_Page excerpt_
-*-*-
The Chairman. That is, located on your lands?
Mr. Spalding. Yes; they live on the place.
The Chairman. Talking generally, how are the natives provided with homes; what kind of homes have they?
Mr. Spalding. They are very comfortable; they have their little lands, what we call kuleanas, from which they raise the taro plant.
The Chairman. Patches of ground which you would sell them?
Mr. Spalding. Oh, no; patches of ground they have used for a good many years. To explain that I would have to give you some information of our land laws.
The Chairman. We would like to know how the land became distributed.
Mr. Spalding. In the reign of Kamehameha III—I do not remember exactly what year he came onto the throne, but I think somewhere about 1820—the King changed from the feudal system, if you might so term it, or the system by which he held all the lands in the country, and everybody was subservient to him, to a system by which he gave away the lands of the Kingdom, divesting himself of this right in, I think, three divisions. He gave certain lands to the Crown, to remain Crown lands forever—large tracts of land; he gave what were termed kuleanas—that is, small patches of lands that could be watered, something like a rice patch, sometimes not more than twice the size of this room—lands capable of raising taro, which has been always the food of the people—he gave to the people all these lands, with the proviso that they should make application to the Government, through the proper channel, and receive from the Government what is known as a royal patent, and that is where all the titles to lands in that country come from.
The Chairman. Are these kuleana titles fee simple titles?
Mr. Spalding. They are royal patent titles; they are from the Government.
The Chairman. They are in fee?
Mr. Spalding. Yes. We consider them the best possible title.
The Chairman. No reversions?
Mr. Spalding. No, except mineral rights. But there are no minerals in the country, and never have been.
The Chairman. What is the third class of lands?
-*-*-
_Items from a data source_
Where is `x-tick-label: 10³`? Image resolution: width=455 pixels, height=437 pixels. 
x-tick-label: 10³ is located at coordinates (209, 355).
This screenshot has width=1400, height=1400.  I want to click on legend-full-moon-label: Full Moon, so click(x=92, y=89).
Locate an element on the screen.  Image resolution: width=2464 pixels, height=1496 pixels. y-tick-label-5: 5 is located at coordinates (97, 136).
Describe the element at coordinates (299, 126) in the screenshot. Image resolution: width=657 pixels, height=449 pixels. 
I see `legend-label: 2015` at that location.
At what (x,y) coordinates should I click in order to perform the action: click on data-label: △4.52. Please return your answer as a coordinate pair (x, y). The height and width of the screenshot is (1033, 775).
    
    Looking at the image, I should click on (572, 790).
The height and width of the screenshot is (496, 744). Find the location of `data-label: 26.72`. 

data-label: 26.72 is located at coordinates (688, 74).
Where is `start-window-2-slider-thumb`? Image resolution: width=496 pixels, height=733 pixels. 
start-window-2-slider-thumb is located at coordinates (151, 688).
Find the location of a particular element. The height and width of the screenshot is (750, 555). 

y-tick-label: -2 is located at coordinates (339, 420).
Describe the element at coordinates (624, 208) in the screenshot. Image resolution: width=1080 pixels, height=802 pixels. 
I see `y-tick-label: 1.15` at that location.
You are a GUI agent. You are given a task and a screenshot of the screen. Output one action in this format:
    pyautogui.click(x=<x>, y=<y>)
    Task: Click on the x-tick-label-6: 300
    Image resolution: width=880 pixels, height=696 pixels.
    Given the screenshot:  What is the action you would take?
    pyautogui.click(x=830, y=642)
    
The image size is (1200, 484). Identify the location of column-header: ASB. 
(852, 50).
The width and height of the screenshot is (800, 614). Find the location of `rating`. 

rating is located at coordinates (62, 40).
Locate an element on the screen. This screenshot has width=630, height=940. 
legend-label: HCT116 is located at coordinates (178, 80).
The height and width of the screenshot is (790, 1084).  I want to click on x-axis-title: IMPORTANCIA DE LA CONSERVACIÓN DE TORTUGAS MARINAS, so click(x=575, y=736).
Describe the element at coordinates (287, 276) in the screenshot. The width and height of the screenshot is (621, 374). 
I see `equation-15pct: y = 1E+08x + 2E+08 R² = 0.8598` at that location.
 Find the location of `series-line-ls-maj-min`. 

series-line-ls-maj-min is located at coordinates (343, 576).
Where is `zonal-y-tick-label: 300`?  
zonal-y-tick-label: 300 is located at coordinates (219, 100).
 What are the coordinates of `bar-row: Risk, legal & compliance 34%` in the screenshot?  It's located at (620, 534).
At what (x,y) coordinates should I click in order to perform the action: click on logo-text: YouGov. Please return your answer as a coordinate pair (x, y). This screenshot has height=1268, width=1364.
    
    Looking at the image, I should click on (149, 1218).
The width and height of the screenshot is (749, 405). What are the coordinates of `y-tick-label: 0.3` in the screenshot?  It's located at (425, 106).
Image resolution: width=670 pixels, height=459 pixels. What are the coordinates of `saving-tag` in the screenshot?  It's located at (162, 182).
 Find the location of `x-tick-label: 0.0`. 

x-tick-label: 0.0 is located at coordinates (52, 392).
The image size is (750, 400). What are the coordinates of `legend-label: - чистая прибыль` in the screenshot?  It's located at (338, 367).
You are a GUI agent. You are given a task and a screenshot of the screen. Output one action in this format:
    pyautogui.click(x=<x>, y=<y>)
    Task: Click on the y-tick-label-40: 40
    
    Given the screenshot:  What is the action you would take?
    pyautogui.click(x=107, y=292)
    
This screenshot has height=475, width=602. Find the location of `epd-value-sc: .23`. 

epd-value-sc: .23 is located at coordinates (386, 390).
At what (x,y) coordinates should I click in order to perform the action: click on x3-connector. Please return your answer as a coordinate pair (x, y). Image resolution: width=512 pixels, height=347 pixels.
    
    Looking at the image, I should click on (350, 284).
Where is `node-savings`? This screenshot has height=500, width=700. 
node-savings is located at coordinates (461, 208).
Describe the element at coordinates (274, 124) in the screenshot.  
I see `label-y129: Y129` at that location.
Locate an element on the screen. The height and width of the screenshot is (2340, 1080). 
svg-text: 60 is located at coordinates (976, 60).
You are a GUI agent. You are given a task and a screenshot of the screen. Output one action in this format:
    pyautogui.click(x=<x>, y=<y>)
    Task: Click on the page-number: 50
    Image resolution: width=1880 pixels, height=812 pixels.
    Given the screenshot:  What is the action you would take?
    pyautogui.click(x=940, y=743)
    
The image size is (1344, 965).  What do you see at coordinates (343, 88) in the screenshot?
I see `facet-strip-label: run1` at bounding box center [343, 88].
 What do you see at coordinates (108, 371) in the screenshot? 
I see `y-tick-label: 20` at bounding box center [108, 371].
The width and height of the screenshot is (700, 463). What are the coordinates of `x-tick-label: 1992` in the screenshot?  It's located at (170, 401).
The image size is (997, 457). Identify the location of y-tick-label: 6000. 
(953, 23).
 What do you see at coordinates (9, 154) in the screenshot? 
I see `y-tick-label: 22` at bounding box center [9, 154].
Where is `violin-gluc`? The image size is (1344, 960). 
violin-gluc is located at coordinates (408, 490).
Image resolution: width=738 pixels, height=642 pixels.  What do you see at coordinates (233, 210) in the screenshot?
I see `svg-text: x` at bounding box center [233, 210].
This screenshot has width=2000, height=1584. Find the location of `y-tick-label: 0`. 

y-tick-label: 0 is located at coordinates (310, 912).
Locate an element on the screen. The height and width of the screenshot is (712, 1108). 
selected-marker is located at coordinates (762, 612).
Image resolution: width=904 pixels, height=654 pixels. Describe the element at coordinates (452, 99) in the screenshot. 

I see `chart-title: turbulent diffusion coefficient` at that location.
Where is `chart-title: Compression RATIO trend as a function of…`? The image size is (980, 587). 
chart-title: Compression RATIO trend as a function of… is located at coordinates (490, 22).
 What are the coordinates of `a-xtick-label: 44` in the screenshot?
-*-*-
_Task requirements_
• a. Summarize the testimony excerpt in two sentences.
• b. Write out the testimony excerpt word for word, starting with "The Chairman. Patches" and going on through "our land laws.".
You won't need the records.

_Answers_
• a. Mr. Spalding tells the Chairman that the natives are very comfortable, living on small patches of land called kuleanas where they raise taro. He explains that Kamehameha III gave up holding all the lands of the Kingdom and gave kuleanas to the people through royal patents, which Spalding calls the best possible title, with no reversions except mineral rights.

• b.
The Chairman. Patches of ground which you would sell them?
Mr. Spalding. Oh, no; patches of ground they have used for a good many years. To explain that I would have to give you some information of our land laws.